Los designios sonoros también van cargados en los nombres que nuestros padres eligen para acertar o no con la configuración de la personalidad que formamos a punta de tierra, lluvia y sol y otras veces, son el recurso nimio del santoral que coincida con el día del nacimiento o del bautismo católico que tanto nos entalla lo corpóreo.

Si yo me llamo Cristo y además me subsidian un Rafael, llevo la doble carga de salvador, mesías, místico y arcángel sanador.

Si yo me llamo Ignacio (a secas creo), cargo al guerrero que a los 30 años se retira de la milicia luego de resistir en Pamplona (España) ante el asedio de los franco–navarros y caer herido con las dos piernas destrozadas; para luego convaleciente, entregarse a Dios, gracias a la lectura prolija de La vida de Cristo, del cartujo Ludolfo de Sajonia, y el Flos Sanctorum.

En consecuencia, Cristo Rafael implica carácter y compromiso. Mientras que Ignacio designa resolución y transformación. El primero “lleva a Cristo consigo”. El segundo, “el que es ardiente”. No sé si esas definiciones locas sacadas de una web también más loca puedan servir de algo.

El rodeo innecesario por los vericuetos de la significancia de los nombres y el carácter que supuestamente se transmite a quienes lo cargan, me conducen a un solo sitio esta vez: Cristo e Ignacio. Habitantes del continente de la palabra escrita y soldados de la poesía que todo lo cura.

Uno es el Prometeo judío y el otro, su seguidor castellano que se lanza en cruzada iracunda contra quienes no habitan en la vida cristiana. Es decir, una especie de legado histórico entramado por los hilos de la fe ciega que todo lo mueve, hasta las montañas de la duda.

Cristo e Ignacio son dos en uno. Difícil definirlos así. Siameses del ritmo enconado de los versos arrancados a las horas más difíciles de la vida, aquellas que quisiéramos para nosotros mismos pero que en vencida mezquindad, compartimos con el resto del mundo con los dientes apretados y las úlceras pospuestas para cuando el grito insondable nos devore al silencio.

Cristo e Ignacio los conocí por caminos separados, pero como en la metáfora extensa de Carroll con su Alicia de siempre, un gato juguetón y sonriente me los mostró en el mismo camino: el tránsito por la poesía sucia de barro, con olor a níspero maduro que abraza al suelo y en medio de una fiesta de compadres que se burlan de todos los sacramentos impuestos.

A estas alturas de las líneas y después de hacer cara de extrañeza —si siguió leyendo hasta aquí— porque lo leído quizás no se le parezca algo lógico (el mundo no siempre responde a lo lógico); esto es una sincera y querida manifestación del afecto cómplice que la poesía engendra entre los hombres.

Dos Poetas mayores que me llevan una ventaja en el largo camino de mulas por el que transitamos en este país de carroñeros.
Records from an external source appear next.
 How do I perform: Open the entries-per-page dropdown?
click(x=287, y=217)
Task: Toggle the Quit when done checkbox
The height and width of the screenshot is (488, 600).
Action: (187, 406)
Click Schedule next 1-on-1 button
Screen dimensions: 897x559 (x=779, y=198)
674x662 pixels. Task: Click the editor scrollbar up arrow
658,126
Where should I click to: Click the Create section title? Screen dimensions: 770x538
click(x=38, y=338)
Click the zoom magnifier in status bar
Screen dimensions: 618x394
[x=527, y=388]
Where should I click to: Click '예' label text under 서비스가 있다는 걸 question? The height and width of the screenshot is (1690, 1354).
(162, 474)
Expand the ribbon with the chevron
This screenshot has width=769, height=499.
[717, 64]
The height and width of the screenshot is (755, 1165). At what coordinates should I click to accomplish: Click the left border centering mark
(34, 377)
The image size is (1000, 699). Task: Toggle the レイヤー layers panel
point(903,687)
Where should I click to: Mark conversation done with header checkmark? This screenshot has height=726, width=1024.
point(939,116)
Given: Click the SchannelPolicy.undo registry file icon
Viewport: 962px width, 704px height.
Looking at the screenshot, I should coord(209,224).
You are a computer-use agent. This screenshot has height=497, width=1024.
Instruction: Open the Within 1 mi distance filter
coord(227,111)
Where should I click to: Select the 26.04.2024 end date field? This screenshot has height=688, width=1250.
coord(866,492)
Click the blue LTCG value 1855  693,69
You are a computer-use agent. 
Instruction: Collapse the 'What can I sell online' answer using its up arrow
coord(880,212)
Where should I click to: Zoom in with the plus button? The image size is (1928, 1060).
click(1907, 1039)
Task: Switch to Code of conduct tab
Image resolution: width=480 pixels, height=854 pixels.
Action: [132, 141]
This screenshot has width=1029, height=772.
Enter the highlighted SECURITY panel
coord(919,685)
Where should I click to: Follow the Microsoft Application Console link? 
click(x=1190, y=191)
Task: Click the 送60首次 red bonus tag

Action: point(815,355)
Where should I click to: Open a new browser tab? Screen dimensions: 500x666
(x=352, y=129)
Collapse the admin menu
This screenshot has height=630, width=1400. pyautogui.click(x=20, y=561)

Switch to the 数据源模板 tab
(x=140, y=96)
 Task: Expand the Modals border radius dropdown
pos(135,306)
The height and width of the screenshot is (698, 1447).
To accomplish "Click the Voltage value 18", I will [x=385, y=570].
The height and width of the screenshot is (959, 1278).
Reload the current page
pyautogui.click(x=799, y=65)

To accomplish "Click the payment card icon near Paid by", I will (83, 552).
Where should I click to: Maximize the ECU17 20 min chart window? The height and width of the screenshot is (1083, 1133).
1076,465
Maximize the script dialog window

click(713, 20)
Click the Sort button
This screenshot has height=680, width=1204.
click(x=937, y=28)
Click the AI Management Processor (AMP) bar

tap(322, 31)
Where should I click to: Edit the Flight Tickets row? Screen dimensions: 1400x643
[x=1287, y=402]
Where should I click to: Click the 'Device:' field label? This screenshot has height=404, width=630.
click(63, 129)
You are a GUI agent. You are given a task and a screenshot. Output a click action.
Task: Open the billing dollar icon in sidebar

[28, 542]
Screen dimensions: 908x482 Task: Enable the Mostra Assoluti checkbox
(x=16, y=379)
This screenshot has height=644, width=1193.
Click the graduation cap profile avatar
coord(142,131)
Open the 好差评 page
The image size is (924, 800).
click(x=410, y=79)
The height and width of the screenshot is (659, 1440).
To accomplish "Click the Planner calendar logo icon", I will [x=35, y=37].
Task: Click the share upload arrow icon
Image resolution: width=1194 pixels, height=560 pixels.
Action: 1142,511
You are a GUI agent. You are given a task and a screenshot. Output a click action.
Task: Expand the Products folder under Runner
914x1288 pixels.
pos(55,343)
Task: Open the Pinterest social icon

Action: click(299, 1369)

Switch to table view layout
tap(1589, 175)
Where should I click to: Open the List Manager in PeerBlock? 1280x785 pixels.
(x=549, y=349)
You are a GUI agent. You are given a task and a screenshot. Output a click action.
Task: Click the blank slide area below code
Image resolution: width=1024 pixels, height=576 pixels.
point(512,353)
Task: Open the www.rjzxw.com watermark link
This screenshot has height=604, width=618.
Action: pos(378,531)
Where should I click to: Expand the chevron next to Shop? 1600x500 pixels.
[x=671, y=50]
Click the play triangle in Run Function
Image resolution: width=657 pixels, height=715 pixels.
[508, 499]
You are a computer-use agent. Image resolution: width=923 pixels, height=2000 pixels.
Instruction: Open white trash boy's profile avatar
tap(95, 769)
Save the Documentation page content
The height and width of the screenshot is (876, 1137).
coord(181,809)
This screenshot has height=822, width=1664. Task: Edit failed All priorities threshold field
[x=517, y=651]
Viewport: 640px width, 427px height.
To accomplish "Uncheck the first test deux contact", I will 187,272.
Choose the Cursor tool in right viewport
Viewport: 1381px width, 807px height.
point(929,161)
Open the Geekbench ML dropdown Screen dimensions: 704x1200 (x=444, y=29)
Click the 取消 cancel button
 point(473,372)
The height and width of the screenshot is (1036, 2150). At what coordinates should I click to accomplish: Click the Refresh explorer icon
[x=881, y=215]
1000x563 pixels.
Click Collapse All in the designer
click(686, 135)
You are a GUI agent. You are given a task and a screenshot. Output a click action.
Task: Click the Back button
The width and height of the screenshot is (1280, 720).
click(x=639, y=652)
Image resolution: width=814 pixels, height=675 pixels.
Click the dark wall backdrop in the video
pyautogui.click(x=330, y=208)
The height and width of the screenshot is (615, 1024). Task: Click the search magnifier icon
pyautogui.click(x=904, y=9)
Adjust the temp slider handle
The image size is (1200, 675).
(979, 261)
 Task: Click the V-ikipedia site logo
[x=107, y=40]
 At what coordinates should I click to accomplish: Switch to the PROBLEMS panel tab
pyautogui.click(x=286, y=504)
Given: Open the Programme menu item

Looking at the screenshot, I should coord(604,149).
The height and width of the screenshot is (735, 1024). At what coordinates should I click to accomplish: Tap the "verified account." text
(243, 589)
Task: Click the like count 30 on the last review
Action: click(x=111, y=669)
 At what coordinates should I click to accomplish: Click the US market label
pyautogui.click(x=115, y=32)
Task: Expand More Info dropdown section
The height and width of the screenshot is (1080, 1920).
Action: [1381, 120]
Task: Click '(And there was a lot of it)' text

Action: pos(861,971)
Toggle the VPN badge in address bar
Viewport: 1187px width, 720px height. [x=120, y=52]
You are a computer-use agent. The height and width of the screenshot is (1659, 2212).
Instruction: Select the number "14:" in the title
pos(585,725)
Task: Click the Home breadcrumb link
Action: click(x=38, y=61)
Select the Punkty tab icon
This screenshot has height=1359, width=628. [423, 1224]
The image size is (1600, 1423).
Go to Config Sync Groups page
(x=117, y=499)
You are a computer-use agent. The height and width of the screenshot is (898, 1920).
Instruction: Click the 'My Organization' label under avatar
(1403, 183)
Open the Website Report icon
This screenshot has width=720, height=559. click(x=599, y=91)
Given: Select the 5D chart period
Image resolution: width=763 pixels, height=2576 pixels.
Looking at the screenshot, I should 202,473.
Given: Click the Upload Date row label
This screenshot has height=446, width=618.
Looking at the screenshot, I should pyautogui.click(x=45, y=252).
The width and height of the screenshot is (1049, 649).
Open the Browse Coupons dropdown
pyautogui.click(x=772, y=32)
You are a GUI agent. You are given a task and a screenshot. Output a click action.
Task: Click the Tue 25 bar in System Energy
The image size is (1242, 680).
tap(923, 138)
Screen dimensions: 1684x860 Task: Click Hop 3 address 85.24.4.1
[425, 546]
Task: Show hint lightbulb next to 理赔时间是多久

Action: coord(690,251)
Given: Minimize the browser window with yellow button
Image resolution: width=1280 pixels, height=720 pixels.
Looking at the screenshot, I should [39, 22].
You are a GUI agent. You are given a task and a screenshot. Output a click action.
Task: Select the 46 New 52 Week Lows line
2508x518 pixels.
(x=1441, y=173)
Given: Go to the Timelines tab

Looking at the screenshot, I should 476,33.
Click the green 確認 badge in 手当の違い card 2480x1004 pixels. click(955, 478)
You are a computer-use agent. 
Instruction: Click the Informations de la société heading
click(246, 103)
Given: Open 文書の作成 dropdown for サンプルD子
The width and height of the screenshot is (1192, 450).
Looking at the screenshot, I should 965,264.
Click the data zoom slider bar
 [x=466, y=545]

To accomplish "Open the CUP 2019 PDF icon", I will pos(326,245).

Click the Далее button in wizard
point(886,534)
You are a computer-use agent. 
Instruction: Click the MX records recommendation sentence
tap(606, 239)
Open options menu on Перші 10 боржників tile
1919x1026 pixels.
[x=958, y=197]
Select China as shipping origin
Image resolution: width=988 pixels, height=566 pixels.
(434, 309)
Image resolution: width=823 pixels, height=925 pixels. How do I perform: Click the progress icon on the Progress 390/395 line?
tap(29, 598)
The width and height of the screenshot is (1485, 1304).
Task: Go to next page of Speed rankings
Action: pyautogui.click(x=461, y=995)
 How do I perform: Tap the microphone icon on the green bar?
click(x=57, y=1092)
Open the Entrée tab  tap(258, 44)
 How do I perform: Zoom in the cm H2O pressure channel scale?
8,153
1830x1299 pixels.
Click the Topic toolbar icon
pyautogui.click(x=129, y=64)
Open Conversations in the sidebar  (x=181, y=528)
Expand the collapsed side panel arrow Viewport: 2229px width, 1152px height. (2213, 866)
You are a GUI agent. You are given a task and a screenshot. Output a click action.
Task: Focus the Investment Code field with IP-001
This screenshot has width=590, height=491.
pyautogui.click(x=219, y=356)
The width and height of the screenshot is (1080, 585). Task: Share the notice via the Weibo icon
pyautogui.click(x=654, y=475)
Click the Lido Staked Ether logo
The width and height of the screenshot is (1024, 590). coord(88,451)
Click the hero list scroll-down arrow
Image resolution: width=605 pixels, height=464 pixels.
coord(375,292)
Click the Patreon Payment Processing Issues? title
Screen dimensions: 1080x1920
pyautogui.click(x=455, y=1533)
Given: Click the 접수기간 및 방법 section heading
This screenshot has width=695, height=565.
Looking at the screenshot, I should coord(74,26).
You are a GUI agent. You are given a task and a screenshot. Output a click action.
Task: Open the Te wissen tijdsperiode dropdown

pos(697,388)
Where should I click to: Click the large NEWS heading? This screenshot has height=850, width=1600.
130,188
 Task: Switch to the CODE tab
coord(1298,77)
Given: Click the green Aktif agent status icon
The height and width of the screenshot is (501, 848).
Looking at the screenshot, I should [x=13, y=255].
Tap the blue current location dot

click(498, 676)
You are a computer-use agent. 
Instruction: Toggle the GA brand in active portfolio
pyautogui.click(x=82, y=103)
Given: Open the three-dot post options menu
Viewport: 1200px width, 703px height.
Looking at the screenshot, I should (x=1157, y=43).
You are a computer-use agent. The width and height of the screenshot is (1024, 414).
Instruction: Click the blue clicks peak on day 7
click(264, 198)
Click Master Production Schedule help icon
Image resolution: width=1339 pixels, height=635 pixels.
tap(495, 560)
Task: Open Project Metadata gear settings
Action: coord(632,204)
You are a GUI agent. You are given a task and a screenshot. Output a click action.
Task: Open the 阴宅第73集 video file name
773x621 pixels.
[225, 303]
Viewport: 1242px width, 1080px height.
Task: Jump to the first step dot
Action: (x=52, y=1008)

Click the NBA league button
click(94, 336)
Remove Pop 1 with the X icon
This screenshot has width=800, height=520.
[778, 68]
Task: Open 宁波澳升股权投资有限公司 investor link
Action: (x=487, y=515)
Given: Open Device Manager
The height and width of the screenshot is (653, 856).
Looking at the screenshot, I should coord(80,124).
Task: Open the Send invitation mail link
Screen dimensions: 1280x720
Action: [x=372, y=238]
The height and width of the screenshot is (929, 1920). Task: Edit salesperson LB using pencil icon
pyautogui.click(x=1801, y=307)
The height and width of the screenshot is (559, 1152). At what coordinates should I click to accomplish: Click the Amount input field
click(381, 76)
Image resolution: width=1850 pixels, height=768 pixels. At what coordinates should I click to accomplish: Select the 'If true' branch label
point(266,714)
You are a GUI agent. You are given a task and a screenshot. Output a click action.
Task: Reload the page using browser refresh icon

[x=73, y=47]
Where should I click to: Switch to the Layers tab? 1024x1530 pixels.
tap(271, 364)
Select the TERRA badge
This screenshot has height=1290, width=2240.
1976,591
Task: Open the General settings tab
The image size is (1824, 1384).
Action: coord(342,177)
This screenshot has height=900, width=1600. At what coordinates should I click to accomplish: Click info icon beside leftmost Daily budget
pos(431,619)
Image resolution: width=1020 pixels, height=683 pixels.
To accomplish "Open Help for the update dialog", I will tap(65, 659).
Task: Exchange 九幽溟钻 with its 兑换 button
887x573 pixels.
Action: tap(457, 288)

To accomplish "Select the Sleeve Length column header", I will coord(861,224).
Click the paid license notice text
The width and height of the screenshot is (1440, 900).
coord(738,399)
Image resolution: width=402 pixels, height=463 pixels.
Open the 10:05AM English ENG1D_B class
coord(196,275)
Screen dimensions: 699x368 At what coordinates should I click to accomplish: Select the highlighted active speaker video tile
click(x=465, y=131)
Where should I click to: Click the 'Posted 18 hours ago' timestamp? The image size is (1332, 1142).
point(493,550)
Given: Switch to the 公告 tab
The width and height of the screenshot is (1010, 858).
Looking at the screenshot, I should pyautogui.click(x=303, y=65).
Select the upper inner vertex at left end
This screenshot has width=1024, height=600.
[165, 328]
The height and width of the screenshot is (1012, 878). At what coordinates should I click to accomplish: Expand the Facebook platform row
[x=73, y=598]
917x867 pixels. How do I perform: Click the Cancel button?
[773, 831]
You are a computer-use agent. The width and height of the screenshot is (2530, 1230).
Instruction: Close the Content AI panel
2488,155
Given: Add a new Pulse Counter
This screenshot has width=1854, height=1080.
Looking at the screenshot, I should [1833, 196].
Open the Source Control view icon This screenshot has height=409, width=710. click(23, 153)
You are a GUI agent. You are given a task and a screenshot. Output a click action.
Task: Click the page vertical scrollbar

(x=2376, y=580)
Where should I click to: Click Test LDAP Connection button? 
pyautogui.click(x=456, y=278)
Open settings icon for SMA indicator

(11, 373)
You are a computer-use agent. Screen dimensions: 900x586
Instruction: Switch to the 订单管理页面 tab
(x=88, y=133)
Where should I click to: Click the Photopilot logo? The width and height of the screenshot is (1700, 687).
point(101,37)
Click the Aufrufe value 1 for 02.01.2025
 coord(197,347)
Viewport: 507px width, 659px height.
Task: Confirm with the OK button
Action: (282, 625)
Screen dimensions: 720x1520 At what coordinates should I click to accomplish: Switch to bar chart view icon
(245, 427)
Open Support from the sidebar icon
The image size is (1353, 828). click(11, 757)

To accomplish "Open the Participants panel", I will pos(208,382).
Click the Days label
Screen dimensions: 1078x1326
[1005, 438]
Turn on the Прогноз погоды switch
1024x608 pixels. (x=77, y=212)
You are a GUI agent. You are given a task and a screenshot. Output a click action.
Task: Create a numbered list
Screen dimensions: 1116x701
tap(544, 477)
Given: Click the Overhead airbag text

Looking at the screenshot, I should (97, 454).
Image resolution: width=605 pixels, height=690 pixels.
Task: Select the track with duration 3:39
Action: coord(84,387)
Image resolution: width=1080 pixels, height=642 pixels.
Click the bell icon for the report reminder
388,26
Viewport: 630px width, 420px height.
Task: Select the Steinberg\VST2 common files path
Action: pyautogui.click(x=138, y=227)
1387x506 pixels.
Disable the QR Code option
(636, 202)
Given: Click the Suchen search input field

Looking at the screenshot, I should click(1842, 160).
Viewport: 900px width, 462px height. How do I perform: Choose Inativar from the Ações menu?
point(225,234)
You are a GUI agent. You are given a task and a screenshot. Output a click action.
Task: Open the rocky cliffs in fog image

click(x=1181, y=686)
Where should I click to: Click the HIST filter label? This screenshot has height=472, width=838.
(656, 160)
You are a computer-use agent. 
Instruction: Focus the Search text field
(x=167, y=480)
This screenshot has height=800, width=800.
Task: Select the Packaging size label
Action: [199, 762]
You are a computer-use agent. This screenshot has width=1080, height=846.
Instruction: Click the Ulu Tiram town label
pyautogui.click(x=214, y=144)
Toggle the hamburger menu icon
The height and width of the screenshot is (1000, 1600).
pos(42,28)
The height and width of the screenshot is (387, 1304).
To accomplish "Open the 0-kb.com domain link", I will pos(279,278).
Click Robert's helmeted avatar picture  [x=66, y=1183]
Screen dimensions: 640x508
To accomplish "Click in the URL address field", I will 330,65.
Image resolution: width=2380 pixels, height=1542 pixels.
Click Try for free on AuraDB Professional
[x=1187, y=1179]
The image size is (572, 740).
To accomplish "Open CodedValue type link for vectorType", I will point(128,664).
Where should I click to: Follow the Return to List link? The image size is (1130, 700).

Dos poetas de la terra nostra que se saltaron los matorrales de la frontera invisible a punta de laboriosidad y empeño. Dos poetas que nos devuelven las ganas de vivir en medio de este mar de tumbas grises en los que nos hemos convertido por culpa del miedo a ser humanos felices.

Si me llamo Cristo Rafael y abrí los ojos al mundo en un Chochó inmenso (cerca de Sincelejo), ya era una carga terrenal que había que hacer fiesta con la vida y la poesía; colmada de lunas de mamá y de patios misteriosos cortados con cuchillos de esa misma luna.

Si me llamo Ignacio y parpadeé por vez primera a la orilla del Pechelín de la infancia en un Caracol extraviado del mar (cerca de Sincelejo), necesariamente debía buscar por el largo camino de la poesía bien escrita y precisa en lo artesanal y única, un lugar cerca del mar para ver partir los barcos hacia la Atlántida imaginada.

Coda: Estos dos Poetas Mayores de mi Caribe mágico y de mi Sucre (Sufre) desterrado de la esperanza, Cristo García e Ignacio Verbel, no aparecen en Arcadia, tampoco en El Malpensante, pero si en El Espectador y El Universal, no los edita Anagrama ni FCE, ni Planeta, ni Alfaguara, pero si Silvio Severiche y en algunas veces El Meridiano y el Círculo de Estudios Héctor Rojas Herazo. No se venden en la librería Panamericana ni en La Nacional. No importa. Los quiero así. Los queremos así. Algún día seremos barco, capitán y mar de nuestros propios sueños.